Obesity can have a significant impact on pregnancy outcomes by compromising the ability of the uterus to relax, which increases the likelihood of conditions such as preterm labor. One of the key pathways responsible for uterine relaxation is the β-adrenergic signaling pathway, and it is well-documented that obesity, often linked to a high-fat diet, can disrupt this pathway within the uterine environment. Hyperleptinemia is a significant feature of pregnancy as well as obesity. However, the effect of leptin on β-adrenergic signaling pathway has not been studied. In the present study, we studied the effects of leptin on transcriptions of the major proteins defining the β-adrenergic signaling pathway in pregnant rat uterus. Leptin treatment at a supraphysiological concentration to pregnant rat uterine strips increased the mRNA and protein expressions of Gs protein but not the mRNA of β2- and β3-adrenoceptors.

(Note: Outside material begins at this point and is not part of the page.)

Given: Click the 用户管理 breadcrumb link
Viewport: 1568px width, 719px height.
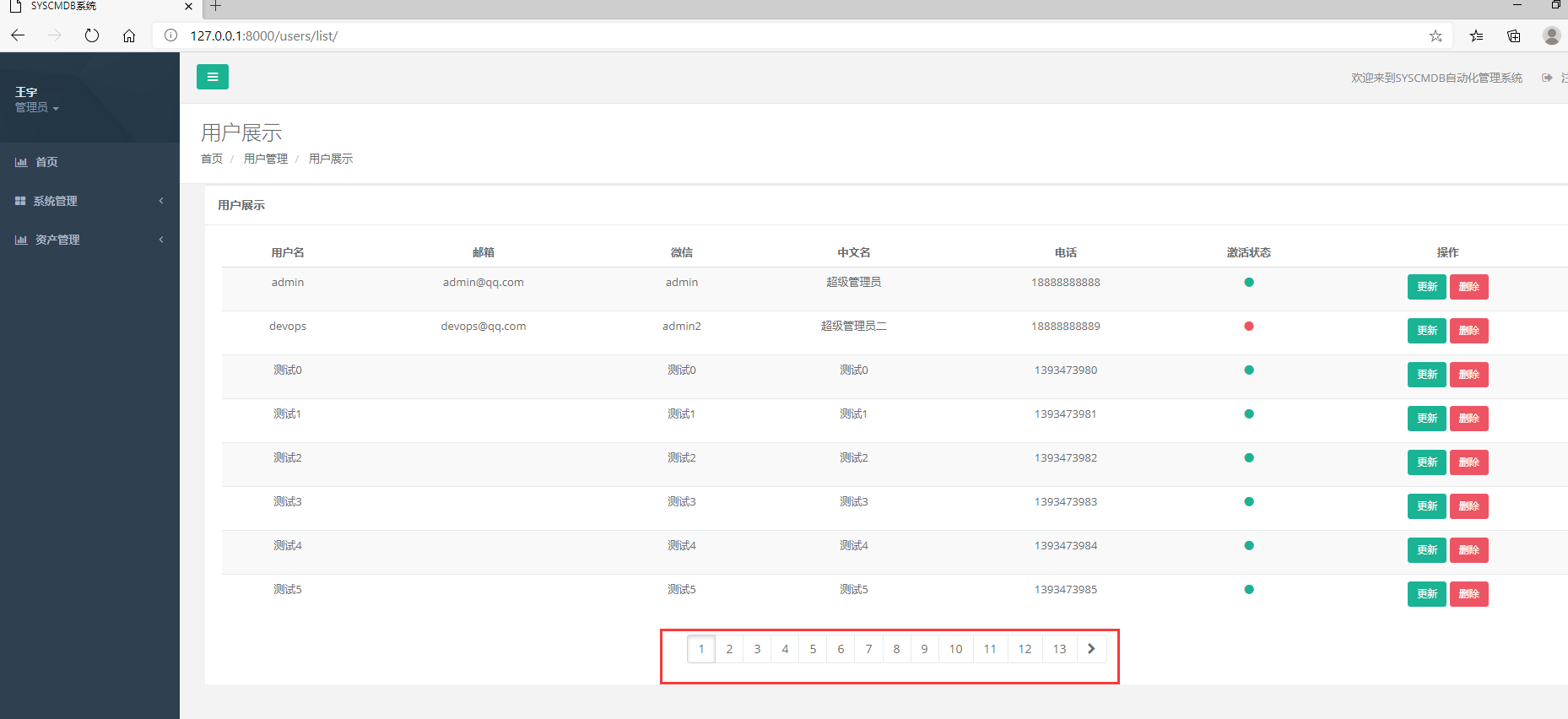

It also enhanced the expression of Gi-protein, but not the Gq protein. Nevertheless, the mRNA ratio of Gs to Gi protein experienced a significant decrease. Further, leptin reduced the transcription of BKCaα and BKCaβ channel subunits. In leptin-stimulated tissues, there was also an increase in the expression of leptin receptor and JAK-2. In conclusion, leptin decreases the ratio of Gs to Gi proteins and BKCaα and BKCaβ channel subunits suggesting hyperleptinemia is a likely factor inducing uterine relaxant dysfunction in obesity.